Saturday Night follows then-30-year-old SNL creator and producer Lorne Michaels across 90 real-time minutes on the night his show premieres: Oct. 11, 1975. The film features a stacked cast and a cavalcade of cameos, and Papsidera and Reitman’s casting here is something special. While Saturday Night doesn’t feature a lineup of dead-ringers for the original SNL cast, per se — with the exception of relative unknown Matt Wood, whose resemblance to John Belushi is at times breathtaking — there’s something spiritually true about these performances.

As Michaels, The Fabelmans’ Gabriel LaBelle oscillates between youthful arrogance and the abject panic of a man in over his head.
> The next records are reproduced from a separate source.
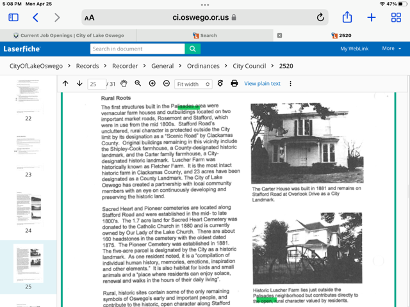This screenshot has height=307, width=410.
Task: Click the magnifier zoom tool
Action: pos(138,84)
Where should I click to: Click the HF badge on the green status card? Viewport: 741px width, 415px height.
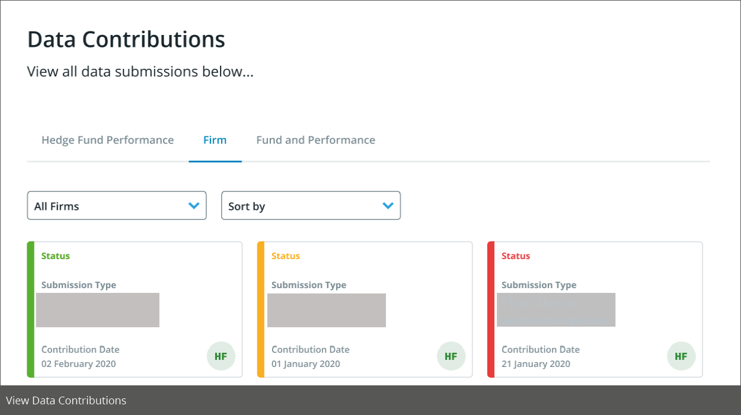click(x=221, y=356)
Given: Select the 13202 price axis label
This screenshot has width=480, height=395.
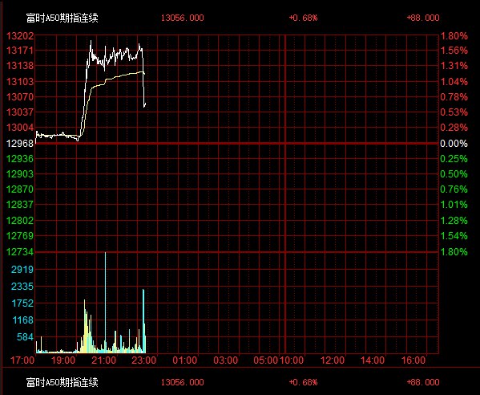Looking at the screenshot, I should point(20,36).
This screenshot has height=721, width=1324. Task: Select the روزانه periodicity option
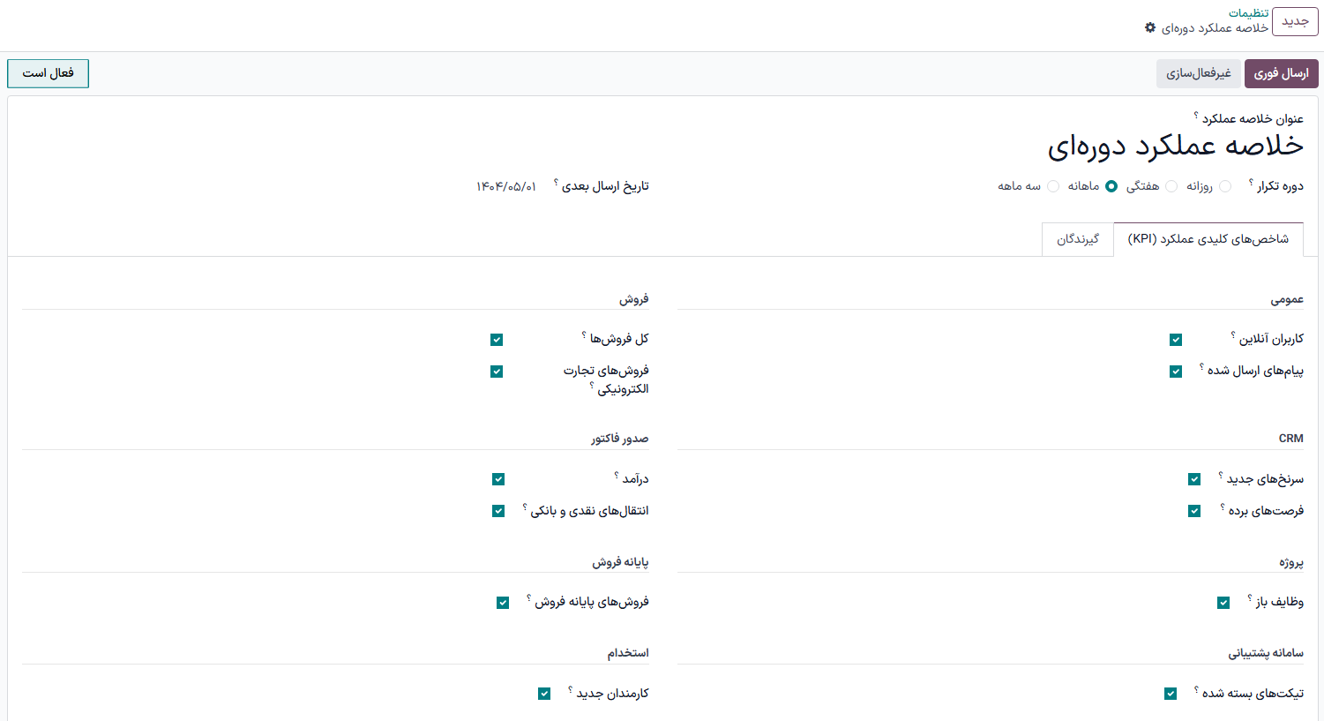[1225, 186]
As Garrett Morris, Lamorne Morris (no relation) embodies middle-aged existential crisis, wondering what the hell he, a Juilliard-trained thespian, is doing amid a swarm of white 20-something comedy upstarts. Ella Hunt doesn’t necessarily resemble Gilda Radner all that much, but her warmth pours off the screen. As Episode 1 host George Carlin, Welsh actor Matthew Rhys is unrecognizable and impossibly cool. As both Andy Kaufman and Jim Henson, Succession’s Nicholas “Cousin Greg” Braun is hilarious.

And that’s an assessment that could be applied to most of Reitman’s decisions here: maybe not technically accurate, but spiritually true. Over the course of Saturday Night’s runtime, a whirlwind of technical mishaps, political machinations and moments of kismet befall LaBelle’s Lorne Michaels. The things that happen as the young producer tries to get his show to air — a show that he defends as being avant-garde and cutting-edge, not simply a variety or sketch show — are largely inspired by real-life events. Did Milton Berle (played here deliciously by J.K. Simmons) lurk around 30 Rockefeller Plaza, creeping out the cast? Did Dan Aykroyd (Dylan O’Brien) attempt to hook up with every woman in sight? Did Michaels’ co-producer cousin Neil Levy get too stoned and lock himself away in a room? Yes indeed, a lot of that stuff really did happen. Did it all happen on a single night in 1975? Don’t be ridiculous. The real, the apocryphal, the semi-real and the completely fabricated all come together here in a mosaic that shows us how opening night felt.

Saturday Night

Saturday Night

Reitman also noted while in Nashville last month that he considered filming Saturday Night as a single-shot film, though the logistics of that would be nightmarish. Having most recently wrapped 2021’s Ghostbusters: Afterlife and this year’s Ghostbusters: Frozen Empire (he co-wrote both with his Saturday Night co-writer Gil Kenan and directed the former, while Kenan directed the latter), Reitman has proven he can handle big budgets and complicated shoots. A single-shot version of Saturday Night would’ve been an incredible feat, had he managed it, but the film doesn’t suffer without it. 

With SNL’s 50th season now underway, it’s fascinating to look back at the galaxy of talent and circumstances that swirled around Michaels as he tried to deliver this mutant show-biz baby. Saturday Night Live, half a century in, is now a known quantity. But on Night 1, everyone — from the adorable Cooper Hoffman as then-freshman NBC exec Dick Ebersol to Willem Dafoe as menacing NBC honcho David Tebet — wanted to know just what the hell kind of show this thing was even supposed to be. It’s a question Michaels dodges until the last possible moment, of course. And most would argue that the answer he finally delivers — which I won’t spoil here — couldn’t be applied nowadays.

But in the film’s final moments, with chaos swirling, and drugs circulating, and the set still being built, and network bigwigs watching dubiously, Michaels’ statement feels spiritually true.